Fall Chrysanthemum Show
Botanic Garden staff and horticulture students begin preparing for the Chrysanthemum Show months ahead to ensure that everything is ready opening night. Here is a look at how we create some of our floral pyrotechnics!
The cascades are a striking feature of the Chrysanthemum Show. These hanging waterfalls of flowers line the greenhouse walls with brilliant color. Although specifically bred for this type of display, cascading mums do not naturally grow in these formations. Cascades require an eight-month training period during which they are pinned to wire frames. The buds are also pinched periodically to encourage branching and to increase the number of flower buds. Using similar methods, cascading mums can be trained to walls, fans, or pillars, or even to more complex shapes.
Also featured are extraordinary oversized blooms known as standards, growing atop plants as tall as seven feet. The flowers, in a variety of unexpected shapes and colors, have been coaxed to their unusual size by disbudding—removing all the side flower buds as the plants grow. This results in one very large flower per plant.

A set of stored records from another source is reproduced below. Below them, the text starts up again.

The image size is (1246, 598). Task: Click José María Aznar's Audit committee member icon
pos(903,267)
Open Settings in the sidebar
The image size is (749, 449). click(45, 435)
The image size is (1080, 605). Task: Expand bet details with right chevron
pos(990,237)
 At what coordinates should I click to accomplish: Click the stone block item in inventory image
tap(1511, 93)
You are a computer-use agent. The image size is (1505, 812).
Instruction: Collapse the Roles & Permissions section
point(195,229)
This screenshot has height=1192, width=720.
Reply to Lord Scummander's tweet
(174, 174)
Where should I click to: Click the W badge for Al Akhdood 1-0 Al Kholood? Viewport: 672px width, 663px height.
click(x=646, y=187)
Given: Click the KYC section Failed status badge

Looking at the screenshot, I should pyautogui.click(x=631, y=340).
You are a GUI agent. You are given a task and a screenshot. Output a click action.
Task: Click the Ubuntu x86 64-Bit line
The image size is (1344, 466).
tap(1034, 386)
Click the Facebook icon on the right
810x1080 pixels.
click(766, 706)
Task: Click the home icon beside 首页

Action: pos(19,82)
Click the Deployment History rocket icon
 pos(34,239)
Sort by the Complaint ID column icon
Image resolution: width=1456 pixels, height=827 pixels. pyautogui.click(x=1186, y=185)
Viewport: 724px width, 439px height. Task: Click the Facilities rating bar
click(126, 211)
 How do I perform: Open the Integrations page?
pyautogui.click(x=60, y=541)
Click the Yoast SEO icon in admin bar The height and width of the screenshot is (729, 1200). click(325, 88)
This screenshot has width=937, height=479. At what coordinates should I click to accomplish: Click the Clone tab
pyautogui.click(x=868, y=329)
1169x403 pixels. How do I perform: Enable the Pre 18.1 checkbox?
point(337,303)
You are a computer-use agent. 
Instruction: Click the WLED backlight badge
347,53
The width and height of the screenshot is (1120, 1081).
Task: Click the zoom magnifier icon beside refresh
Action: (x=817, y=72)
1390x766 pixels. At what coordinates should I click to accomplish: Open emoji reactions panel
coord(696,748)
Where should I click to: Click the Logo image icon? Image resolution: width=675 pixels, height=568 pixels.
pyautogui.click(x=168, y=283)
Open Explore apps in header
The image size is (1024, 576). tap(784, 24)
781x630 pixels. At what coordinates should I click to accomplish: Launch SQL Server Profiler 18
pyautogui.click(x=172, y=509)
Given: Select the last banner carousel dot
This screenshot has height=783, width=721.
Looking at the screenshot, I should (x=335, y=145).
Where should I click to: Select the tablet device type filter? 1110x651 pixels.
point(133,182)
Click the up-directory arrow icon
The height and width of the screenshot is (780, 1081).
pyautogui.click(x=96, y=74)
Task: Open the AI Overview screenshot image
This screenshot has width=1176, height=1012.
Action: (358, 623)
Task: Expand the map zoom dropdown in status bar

Horticulture students at Smith have been learning chrysanthemum hybridization techniques since the early 1900s, producing new hybrids bearing the names of their creators. These hybrids are exhibited at the following year’s show, and exhibition-goers vote for their favorite hybrid. Be sure to vote for the one you like the best!
Spring Bulb Show
A spectacular array of blossoming crocuses, hyacinths, narcissi, irises, lilies and tulips as well as non-hardy South African Bulbs provide an early glimpse of spring at Smith College’s Lyman Conservatory. This extravagant display dates back to the early 1900s when horticulture students learned the art of forcing plants into bloom out of season. The first shows were in what we now call the Show House, although that greenhouse now houses our collection of fragrant plants.
Ordinarily blooming at different times, some 5,000 bulbs are coaxed into a simultaneous blooming. The process begins in October when Smith horticulture students pot them up and put them into cold storage. Starting in January, the bulbs are transferred to the greenhouses and, with careful timing and temperature control, are ready for their colorful debut in March.